** Opening Entries supplied block **

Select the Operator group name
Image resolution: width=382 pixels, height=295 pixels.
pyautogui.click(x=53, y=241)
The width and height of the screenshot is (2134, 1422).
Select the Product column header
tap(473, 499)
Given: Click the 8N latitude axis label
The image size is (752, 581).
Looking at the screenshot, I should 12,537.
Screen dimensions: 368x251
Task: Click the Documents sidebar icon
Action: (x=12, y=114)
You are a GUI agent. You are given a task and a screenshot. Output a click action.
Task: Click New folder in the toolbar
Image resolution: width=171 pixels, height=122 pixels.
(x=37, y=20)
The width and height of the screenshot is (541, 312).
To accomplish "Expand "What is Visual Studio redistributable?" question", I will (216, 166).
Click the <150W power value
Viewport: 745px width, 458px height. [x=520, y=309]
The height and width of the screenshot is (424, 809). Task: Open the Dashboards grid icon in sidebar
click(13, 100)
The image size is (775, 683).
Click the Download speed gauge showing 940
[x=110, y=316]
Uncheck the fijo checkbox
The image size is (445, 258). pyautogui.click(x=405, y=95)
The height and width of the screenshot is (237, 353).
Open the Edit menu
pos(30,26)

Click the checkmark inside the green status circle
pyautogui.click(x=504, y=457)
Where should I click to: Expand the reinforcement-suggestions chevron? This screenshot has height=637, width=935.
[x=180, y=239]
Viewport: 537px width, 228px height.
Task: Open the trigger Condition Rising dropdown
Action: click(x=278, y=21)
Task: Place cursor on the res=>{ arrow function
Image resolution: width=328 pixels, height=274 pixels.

** Closing Entries supplied block **

▶ [Exercise details]: From the very first line of the records down to the line with "Given: Click the 8N latitude axis label", please write out each line exactly, including both ends and no other lines.

▶ [Task response]:
Select the Operator group name
Image resolution: width=382 pixels, height=295 pixels.
pyautogui.click(x=53, y=241)
The width and height of the screenshot is (2134, 1422).
Select the Product column header
tap(473, 499)
Given: Click the 8N latitude axis label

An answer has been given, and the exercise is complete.